Every line below from the one with "The height and" through the one with "Screen dimensions: 394x450" is to be repeated exactly, with no picture among them.

▸ **DATA FOR THIS TASK**
------------------------------------------------------------

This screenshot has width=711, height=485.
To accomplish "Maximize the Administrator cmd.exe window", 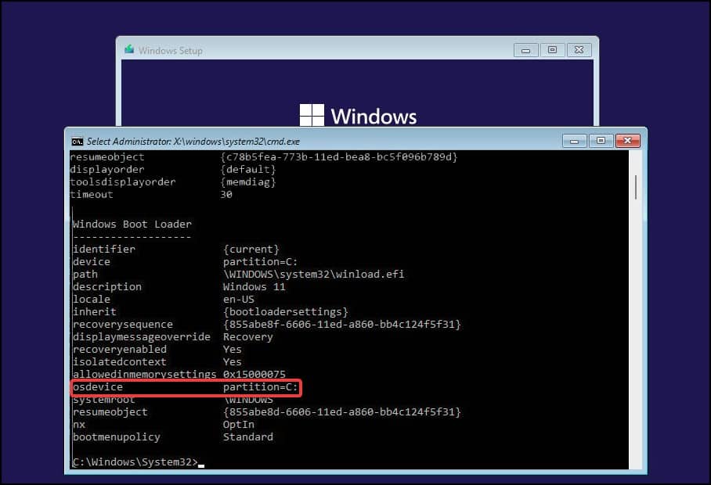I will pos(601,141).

------------------------------------------------------------

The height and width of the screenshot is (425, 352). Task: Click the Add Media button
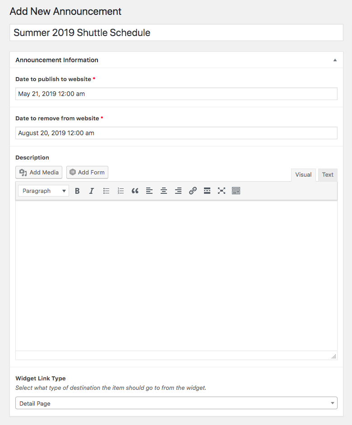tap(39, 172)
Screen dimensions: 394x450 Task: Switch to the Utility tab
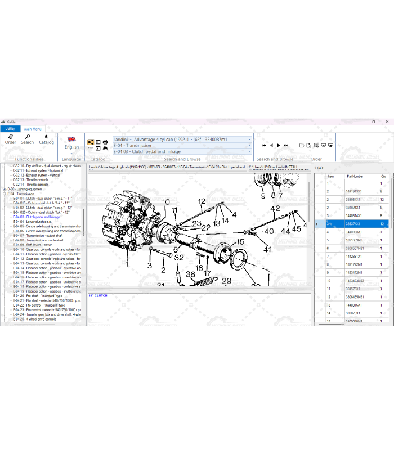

------------------------------------------------------------

▸ **RESULT FOR THIS TASK**
The height and width of the screenshot is (425, 352). Task: Click the Add Media button
tap(39, 172)
Screen dimensions: 394x450 Task: Switch to the Utility tab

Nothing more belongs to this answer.